Eugene Berman

Eugene Berman

Eugene Berman [1899-1972]

 

Public Collections

McNay Art Museum,
Los Angeles County Museum of Art,
Museum of Modern Art New York,
Brooklyn Museum,
Hirshhorn Museum and Sculpture Garden,
Smithsonian American Art Museum,
Fine Arts Museum of San Francisco,
San Francisco Museum of Modern Art.

Eugene Gustavovitch Berman was born in 1899 in St. Petersburg, Russia. His father died when Berman was seven years old and his mother remarried a wealthy banker and art collector, who took on the education of both Eugene and his brother Leonid. The brothers were sent to Germany, Switzerland, and France to study art. In 1918 the Berman family fled Russia to Paris to escape the Bolshevik Revolution. Berman studied art at the Académie Ranson. His teachers included Pierre Bonnard and Edouard Vuillard,  Berman's first group exhibition was a show at the Durer Gallery in Paris featuring the "Neo-Romantics". The success from this first exhibition led to his first solo show at the Galerie l'Etoile. 

By 1932 Berman was in America and was offered an exhibition at the Julian Levy Gallery in New York.   His scenes provided a visual commentary on the decay of the modern world, which he portrayed as being in ruins.
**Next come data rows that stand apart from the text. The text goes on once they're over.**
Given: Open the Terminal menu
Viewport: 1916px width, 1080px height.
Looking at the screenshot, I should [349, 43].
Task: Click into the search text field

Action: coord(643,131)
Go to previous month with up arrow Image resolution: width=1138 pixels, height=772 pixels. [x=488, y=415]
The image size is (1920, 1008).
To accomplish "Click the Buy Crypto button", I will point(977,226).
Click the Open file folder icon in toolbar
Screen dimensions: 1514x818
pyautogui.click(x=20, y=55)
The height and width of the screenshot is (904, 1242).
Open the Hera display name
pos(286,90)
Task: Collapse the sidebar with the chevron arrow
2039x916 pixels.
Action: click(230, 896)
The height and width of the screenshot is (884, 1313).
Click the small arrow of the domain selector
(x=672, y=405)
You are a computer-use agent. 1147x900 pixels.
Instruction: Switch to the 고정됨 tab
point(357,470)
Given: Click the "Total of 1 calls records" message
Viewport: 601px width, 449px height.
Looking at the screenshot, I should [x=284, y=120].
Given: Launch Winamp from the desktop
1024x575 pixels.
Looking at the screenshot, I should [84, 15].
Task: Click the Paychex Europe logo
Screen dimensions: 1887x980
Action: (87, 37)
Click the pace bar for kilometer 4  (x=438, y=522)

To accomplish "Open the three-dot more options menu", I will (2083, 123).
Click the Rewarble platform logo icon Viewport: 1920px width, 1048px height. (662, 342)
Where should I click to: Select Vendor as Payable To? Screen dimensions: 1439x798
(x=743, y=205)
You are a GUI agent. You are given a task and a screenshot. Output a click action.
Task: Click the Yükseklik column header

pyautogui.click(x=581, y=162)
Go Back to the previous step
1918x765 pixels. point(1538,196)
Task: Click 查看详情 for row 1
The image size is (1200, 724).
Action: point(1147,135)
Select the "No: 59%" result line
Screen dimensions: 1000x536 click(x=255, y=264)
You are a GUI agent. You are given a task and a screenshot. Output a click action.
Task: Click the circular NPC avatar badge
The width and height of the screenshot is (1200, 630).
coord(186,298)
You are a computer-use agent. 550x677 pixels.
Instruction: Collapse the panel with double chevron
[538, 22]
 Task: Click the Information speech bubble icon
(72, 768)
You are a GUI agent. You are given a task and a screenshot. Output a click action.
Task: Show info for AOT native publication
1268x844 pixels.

Berman moved to the United States in 1935 and continued to exhibit in Levy's gallery. Bergman designed for VogueHarper's Bazaar and Town and Country. He also created sets for several ballet companies and the Metropolitan Opera. His theatrical projects brought him into collaboration with Igor Stravinsky. Berman continued to design theatrical sets for The Metropolitan Opera up until the late 1950s, and for Stravinsky until 1966. Meanwhile, his paintings continued to gain sizable recognition in several group exhibitions as well as a solo exhibition at the Art Institute of Chicago.

 He settled in Hollywood, California in the early 1940s. In 1947 Berman was awarded a Guggenheim fellowship for a tour of the Southwest, where he studied the desert landscapes. He found a strong correlation between the vast, often bare landscapes he had been painting from his imagination and the flat, dry lands of Arizona and New Mexico. The loneliness and isolation Berman often expressed in his works lay out before him in the arid southwest. He combined these landscape studies from his fellowship with the theatricality of Hollywood to create new commentaries on materialism, fame, and the gaps in post-war prosperity. He still maintained his signature element of Neo-Romanticism, which was a departure from many of his contemporaries who were working with abstract Cubism and Futurism. Several of the paintings that came out of his southwest trip were shown at an exhibit at the Knoedler Gallery in New York.

In 1949 Berman married film actress, Ona Munson, who played Belle Watling in Gone With the Wind

In 1955, Ona Munson committed suicide in the couple's New York apartment. Berman left the United States to settle permanently in Rome. In 1962 he was elected to the American Academy of Arts and Letters. Thereafter he only returned to the United States to renew his citizenship or to design the sets for Stravinsky's chamber opera ballet, Renard. Berman spent the last few years of his life travelling through Egypt and Libya. In 1972 he passed away in Rome.